お題:恩
「旦那さまー、お茶を淹れましとぅあああっ!?」
「……怪我はないか」
「大丈夫ですごめんなさいいいい……!」
そそっかしい私は、このお屋敷で働き出してもう十年になるというのに失敗ばかりだ。
「またやったのかい。平気かい?」
「メイド長さん! カップは割れてないです」
「おバカ。怪我がないかと聞いてんだよ。……炊事洗濯掃除に針仕事まで家事全般はもうとっくに一流だってのに、旦那様の前だと上手くいかないねえアンタは」
「はい……どうも緊張しちゃって」
「雇い主にかい?」
「は、はい。ご存知の通り、私は孤児だったところを旦那さまに拾っていただいた身ですので、そりゃもう感謝してもしても足りないぐらいに恩を感じてまして……そんなことだから旦那さまの前じゃ失敗しちゃいけないって指が硬くなっちゃって……」
旦那さまがいなければ、こんな田舎育ちの娘なんてとっくにのたれ死んでる。
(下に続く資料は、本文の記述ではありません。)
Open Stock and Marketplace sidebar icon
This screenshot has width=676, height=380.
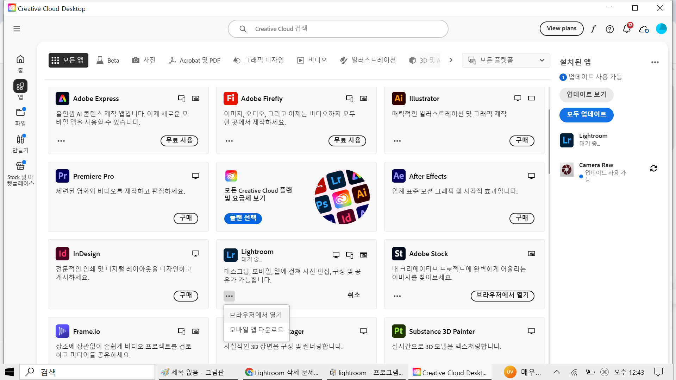tap(20, 173)
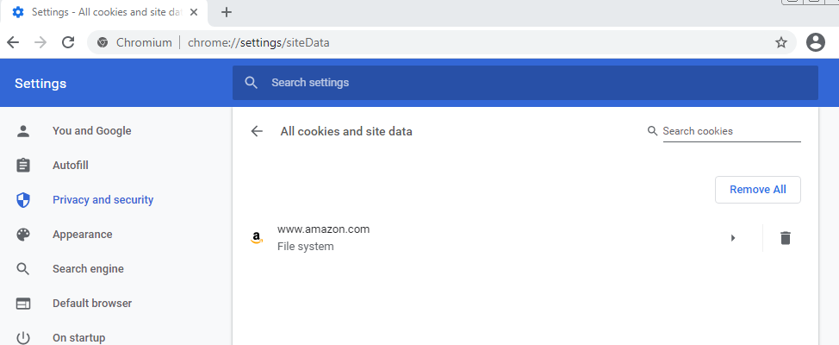Delete www.amazon.com site data with trash icon
The width and height of the screenshot is (839, 345).
(x=785, y=238)
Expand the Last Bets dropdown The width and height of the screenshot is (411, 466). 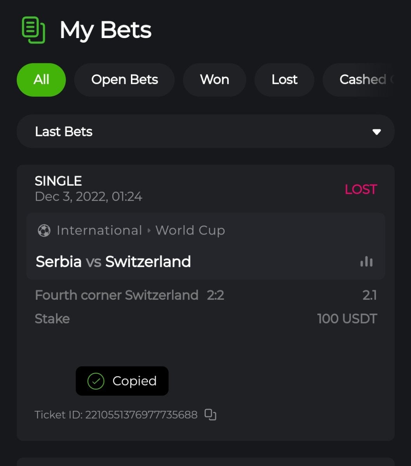point(205,132)
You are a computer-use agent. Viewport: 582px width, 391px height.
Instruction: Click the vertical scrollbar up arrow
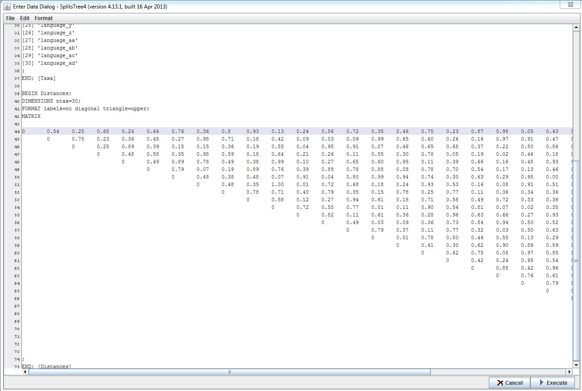click(x=576, y=28)
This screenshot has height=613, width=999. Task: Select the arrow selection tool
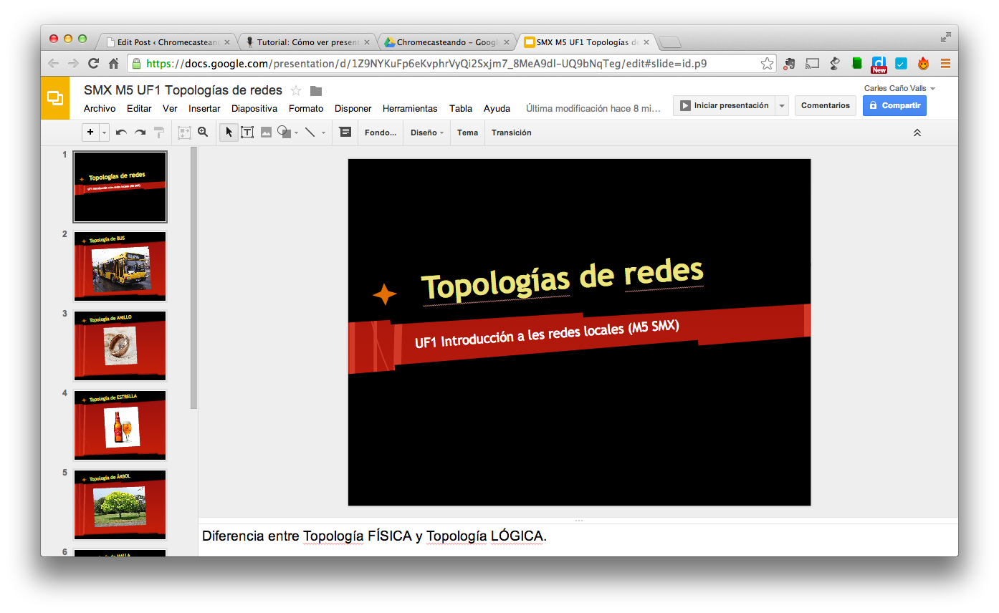click(x=228, y=132)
旦那さまのおかげで私は幸せに生きていられるのだ。
メイド長は小さく頷くと、提案をした。
「一度、旦那さまにこう聞いてみな」
その質問で何が変わるのかまったく予想できないが、メイド長のアドバイスが間違っていたことなんてなかったので信じることにした。
私は旦那さまの書斎を尋ねる。
「だ、旦那さま。よろしいですか?」
「入れ」
対面すると、やはり緊張する。心臓が早鐘を打ち鳴らし、顔が内側からカッと熱くなってしまう。
熱が回りきって頭が茹だる前に、私は質問をした。
「旦那さまは、私をどう思われていますかっ?」
「……どう、とは」
「そ、その。私はいっつも失敗してばっかりで、旦那さまのお役に立ててるか心配で……」
「そんなことか」
旦那さまは呆れた様子だった。
「私にとってお前はメイドであり、紛れもなく家族だ。お前が紅茶をベッドにこぼそうが、夕食のスープを全部ひっくり返そうが、私はお前の怪我がなければ幸いなのだ」
「旦那さま……!」
「これからも家事を頼む。いつか、お前の淹れた紅茶をゆっくり楽しみたいからな」
「はいっ!」
それから数日後。
「旦那さまお茶をぉおおおっ!!」
転んでトレイから溢れそうになった紅茶を絶妙なバランスで静止させた私は、心の底から湧き上がる嬉しさを言葉にした。
「お茶を淹れました!」
「……ありがとう」
「えっへへ! ……す、すみません。一歩でも動いたらこぼすので受け取ってもらってもいいですか?」
完璧となる日は、まだ遠いけどね。